April 11th, 2014 2 comments

“Don’t think you’re going to get anything from the Master that way, adrift at sea, keeping all your options open.” James 1:7,8 (The Message)

We’ve all heard the old saying, “God helps those who help themselves.” While the sentiments behind this whimsical adage are admirable, the saying itself is quite untrue.

Yes, it is true that a person shouldn’t sit around aimlessly all day just expecting God to do this or that for them, while they themselves do nothing. But the adage errs significantly by failing to realize that God in fact does not help those who help themselves; rather, He helps the helpless.

lazarus 01He is the Defender of the defenseless; He rescues the perishing, saves those who are falling, and lifts ups those who have been struck down. He is a Father to the orphan, a Friend to sinners, and the Champion of those who are weak. Indeed, Paul summed it up — “when we were still helpless, at the right time Christ died for the ungodly” (Romans 5:6).

The problem with “helping yourself” and asking God for a little assistance is that you’re the one still calling the shots — keeping all your options open.
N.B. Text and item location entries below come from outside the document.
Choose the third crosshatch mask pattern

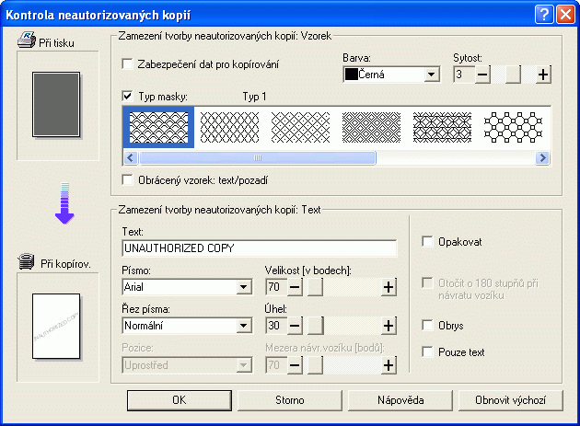click(x=300, y=127)
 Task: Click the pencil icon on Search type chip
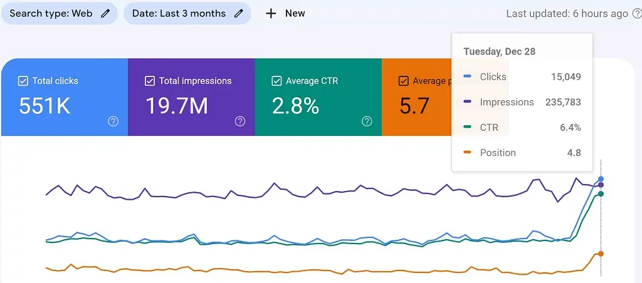click(105, 13)
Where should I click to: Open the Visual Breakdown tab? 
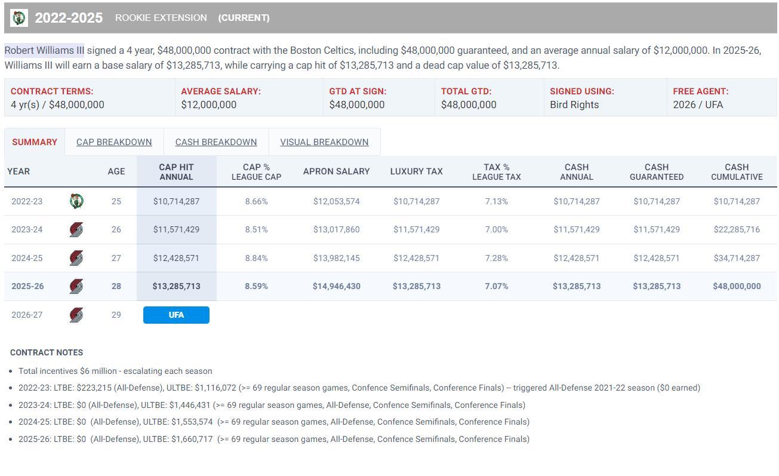324,142
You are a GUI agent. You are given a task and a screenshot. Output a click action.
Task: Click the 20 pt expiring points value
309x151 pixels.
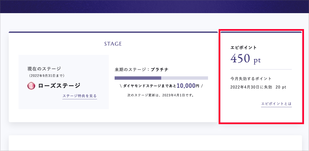pyautogui.click(x=281, y=87)
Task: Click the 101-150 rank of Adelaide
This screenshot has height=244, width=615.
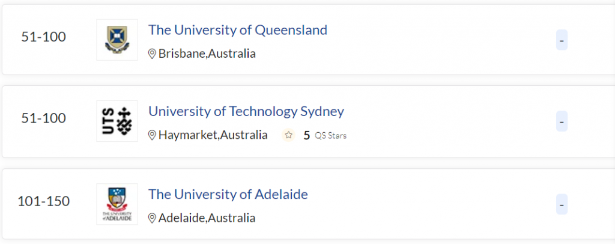Action: pyautogui.click(x=44, y=201)
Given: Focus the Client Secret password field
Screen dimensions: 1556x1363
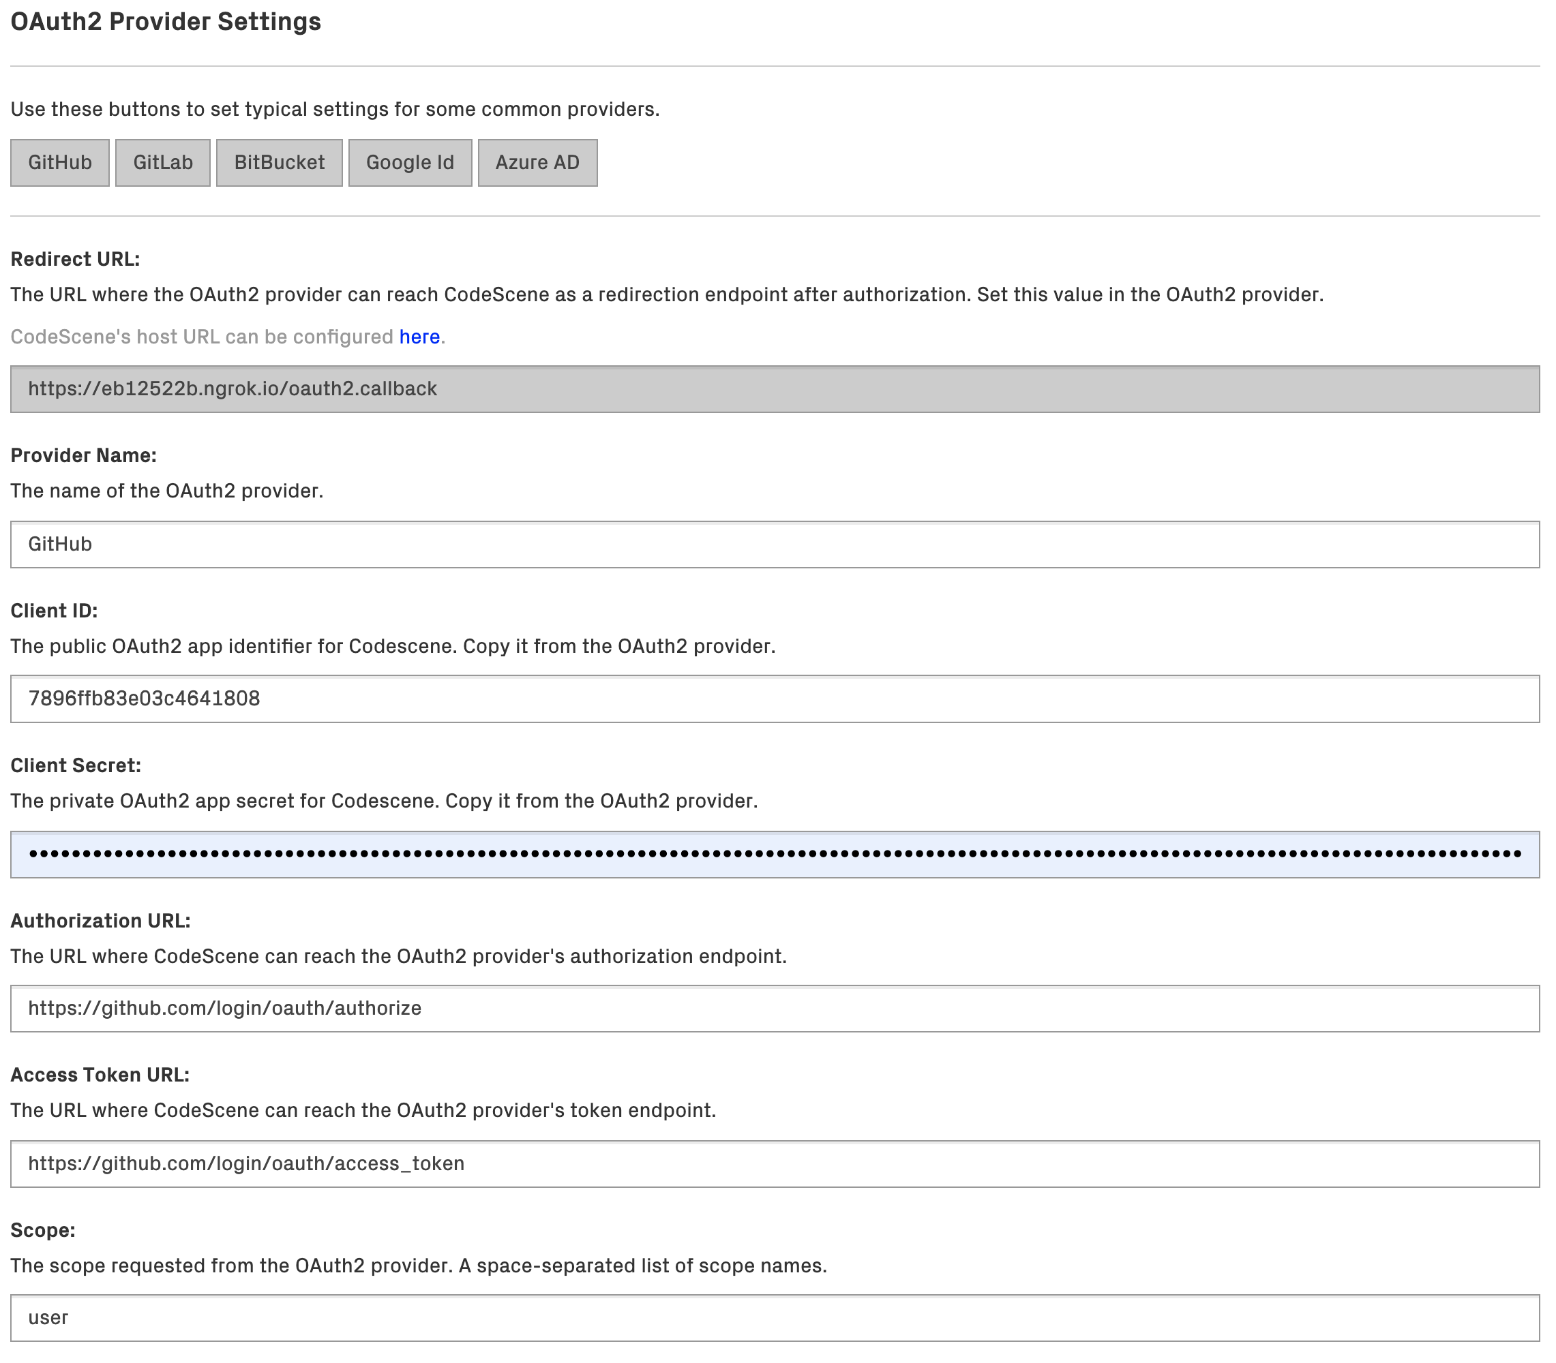Looking at the screenshot, I should tap(775, 854).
Few things are more insulting to God than for a man to come before Him while holding onto other options….just in case the “God thing” doesn’t work out.

Remember Lazarus, the dead man? He had no options whatsoever.

Jesus stood before the cold stone which sealed his tomb and ordered it removed, and then called out, “Lazarus, come forth!” And the dead man did so, now fully alive. A significant part of this event is contained in the name Lazarus — it means “without help.”

You see? God helps the helpless.

Like Lazarus of old lying cold in his tomb, you and I will never be called into a new and deeper, more vibrant and wondrous walk with Jesus until we realize we truly have no other options but God.

Peter was speaking for all of us that day when he said, “Lord, there is no one else that we can go to! Your words give eternal life” (John 6:68).